** BEGIN **
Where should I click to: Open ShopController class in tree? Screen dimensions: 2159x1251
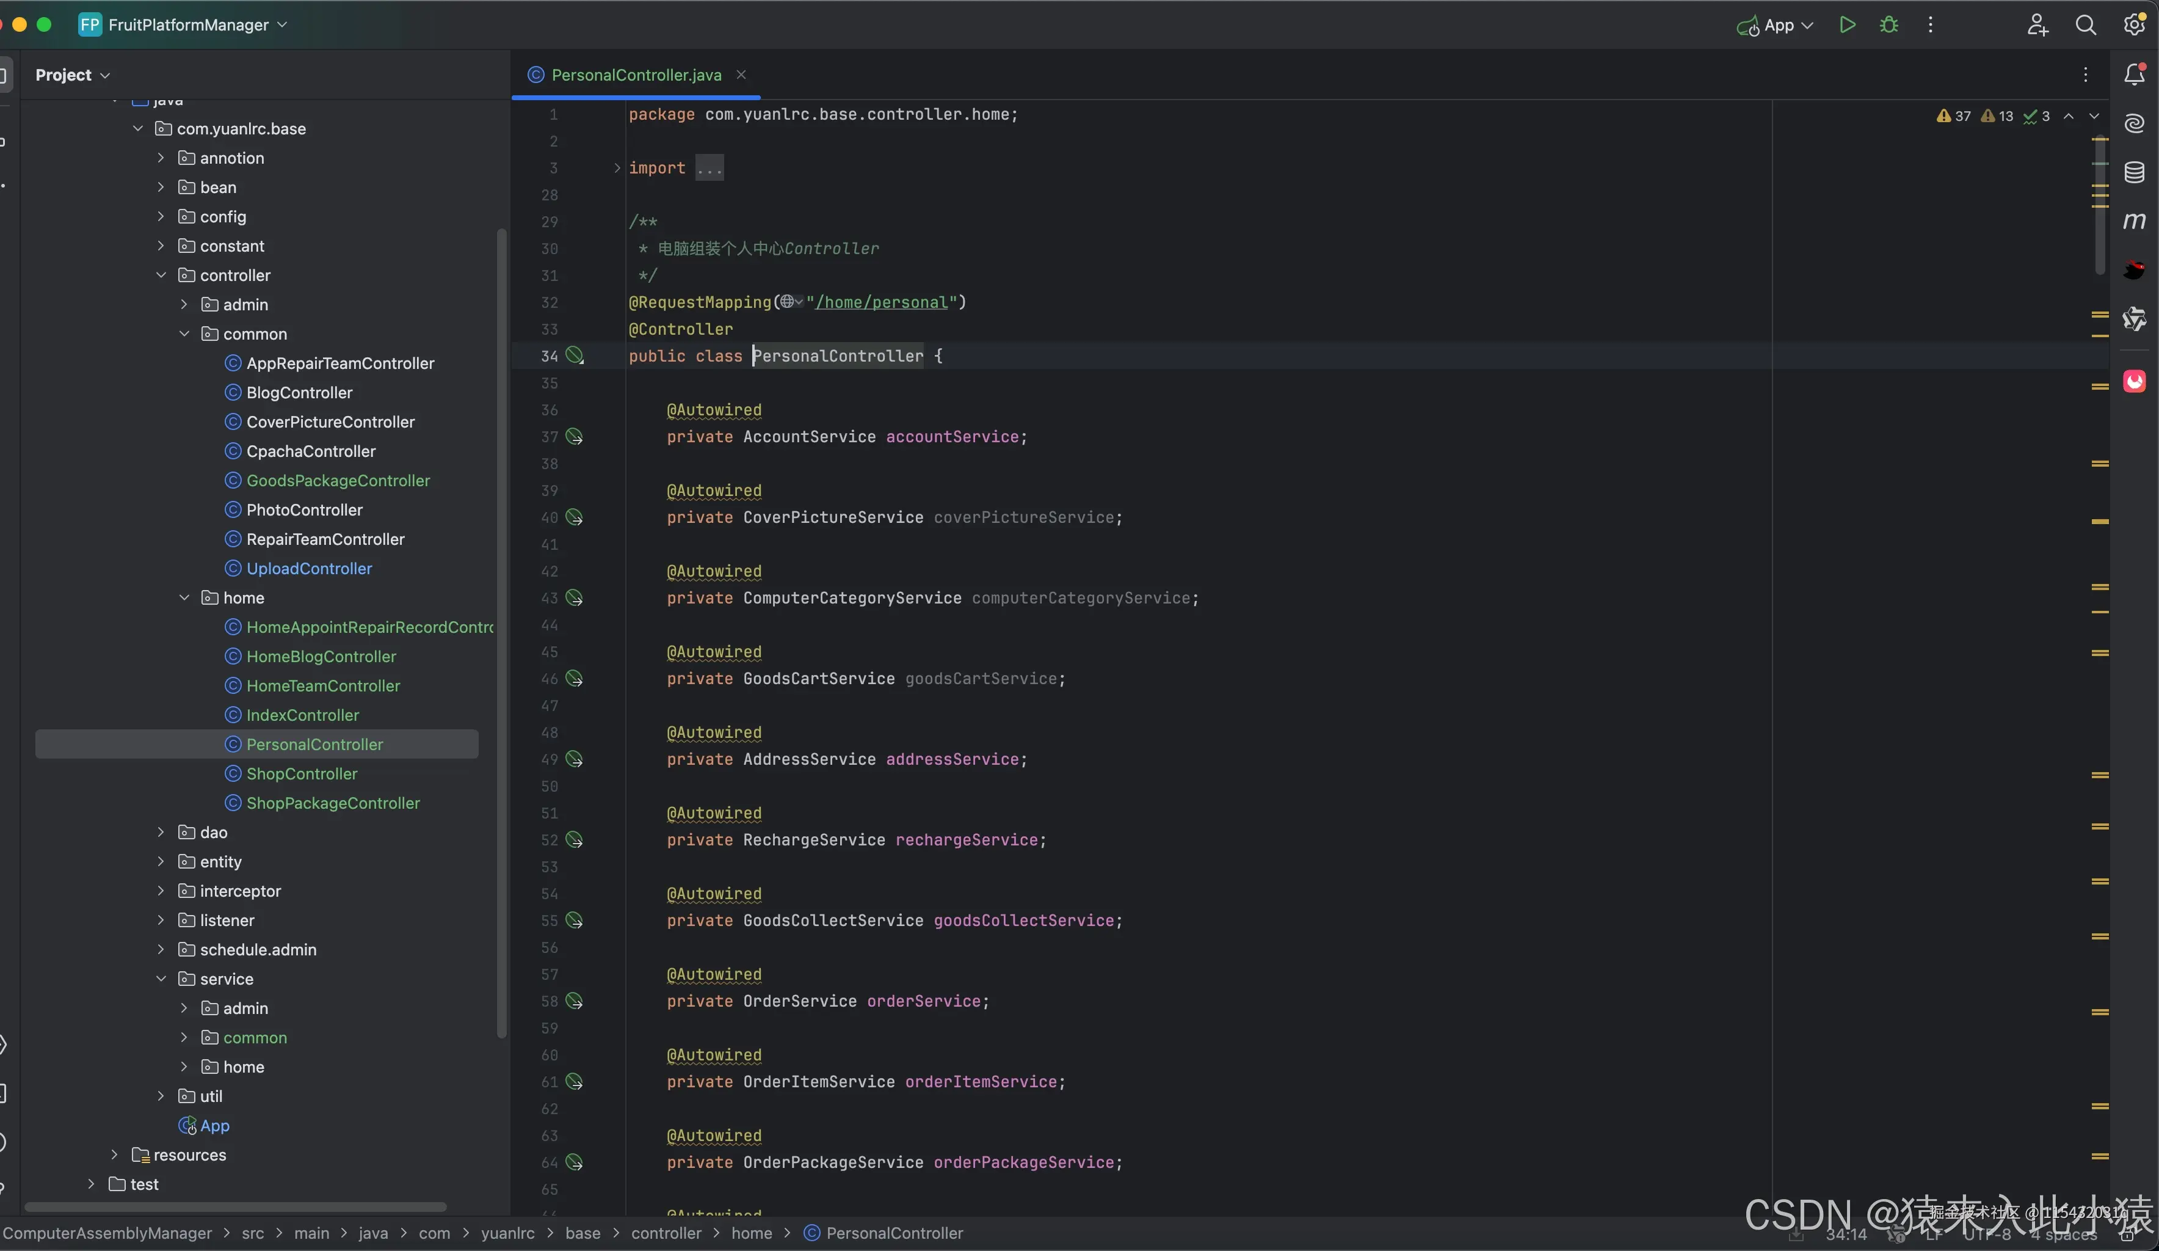click(302, 774)
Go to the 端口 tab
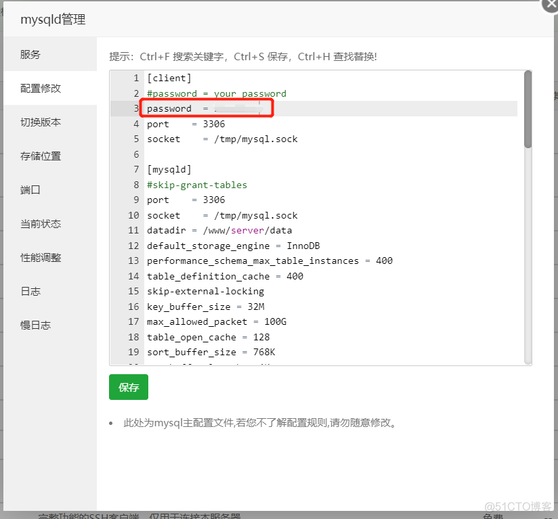The width and height of the screenshot is (558, 519). pyautogui.click(x=30, y=189)
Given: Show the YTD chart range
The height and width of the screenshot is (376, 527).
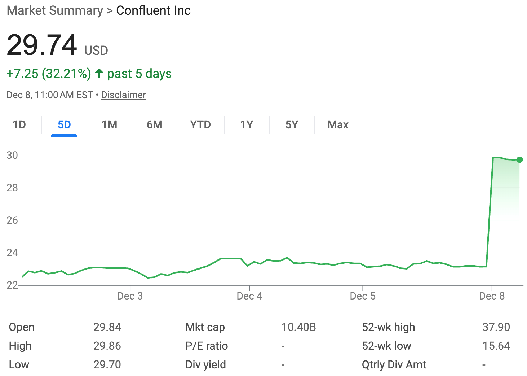Looking at the screenshot, I should (x=200, y=124).
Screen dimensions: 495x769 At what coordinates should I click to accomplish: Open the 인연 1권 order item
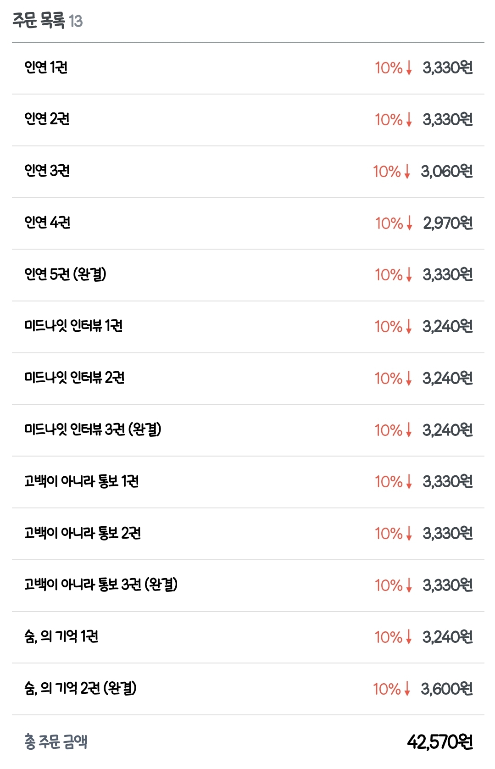tap(46, 67)
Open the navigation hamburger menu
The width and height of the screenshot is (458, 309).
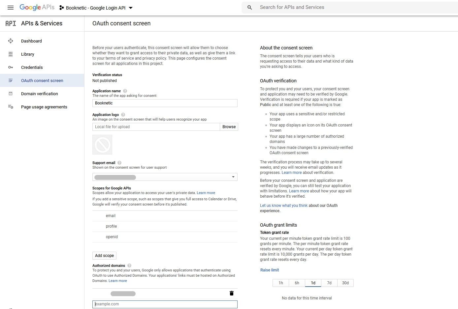pos(11,7)
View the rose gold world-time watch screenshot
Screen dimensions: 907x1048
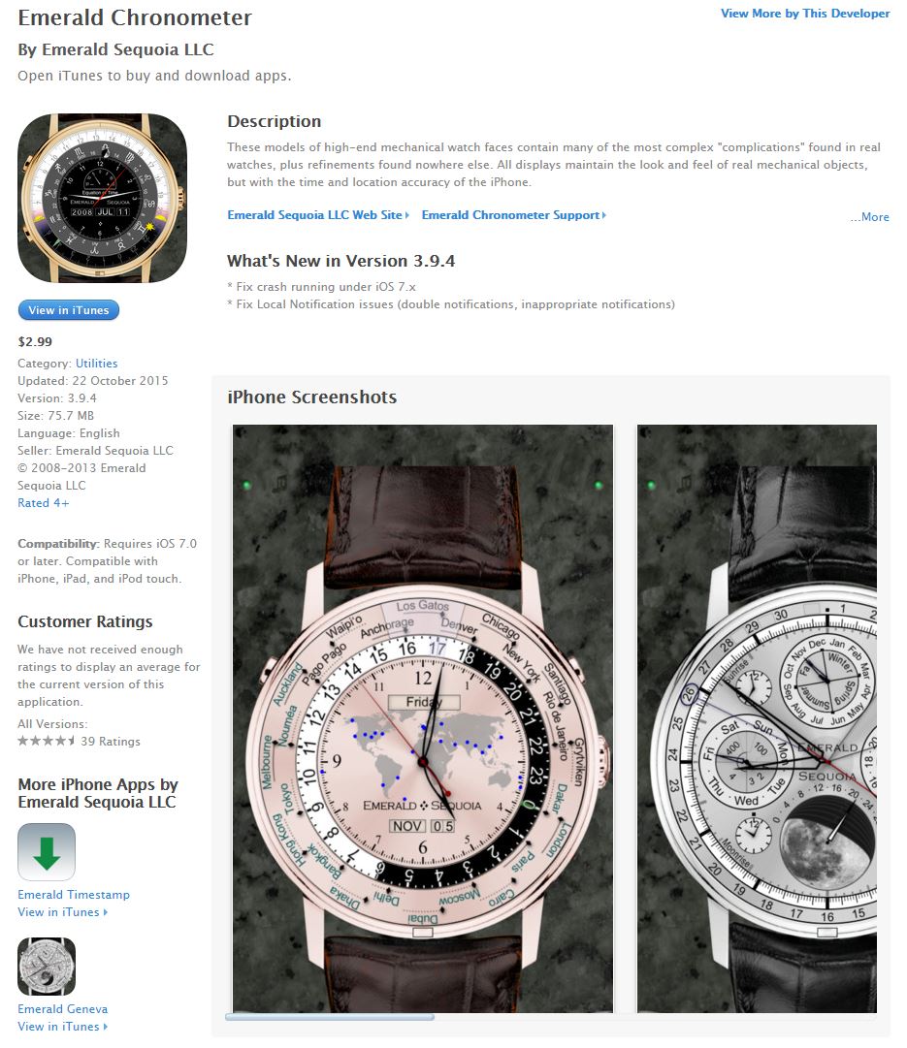pos(423,717)
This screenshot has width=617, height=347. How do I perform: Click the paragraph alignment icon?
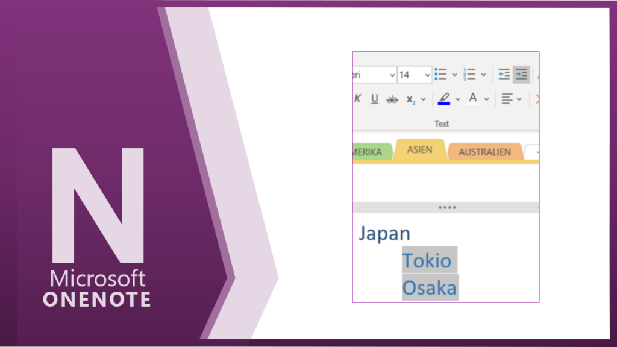[507, 99]
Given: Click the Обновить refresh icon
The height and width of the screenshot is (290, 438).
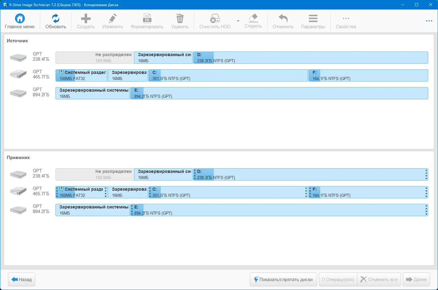Looking at the screenshot, I should tap(56, 19).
** END **
### Written problem
Echo everything in the material from the line containing "Go to the 端口 tab" down to the line containing "pos(423,717)", with both of those lines included, and leave the pictures out.

### Solved exercise
Go to the 端口 tab
The width and height of the screenshot is (558, 519). pyautogui.click(x=30, y=189)
Given: Show the YTD chart range
The height and width of the screenshot is (376, 527).
Looking at the screenshot, I should (x=200, y=124).
Screen dimensions: 495x769 At what coordinates should I click to accomplish: Open the 인연 1권 order item
tap(46, 67)
Open the navigation hamburger menu
The width and height of the screenshot is (458, 309).
pos(11,7)
View the rose gold world-time watch screenshot
Screen dimensions: 907x1048
pos(423,717)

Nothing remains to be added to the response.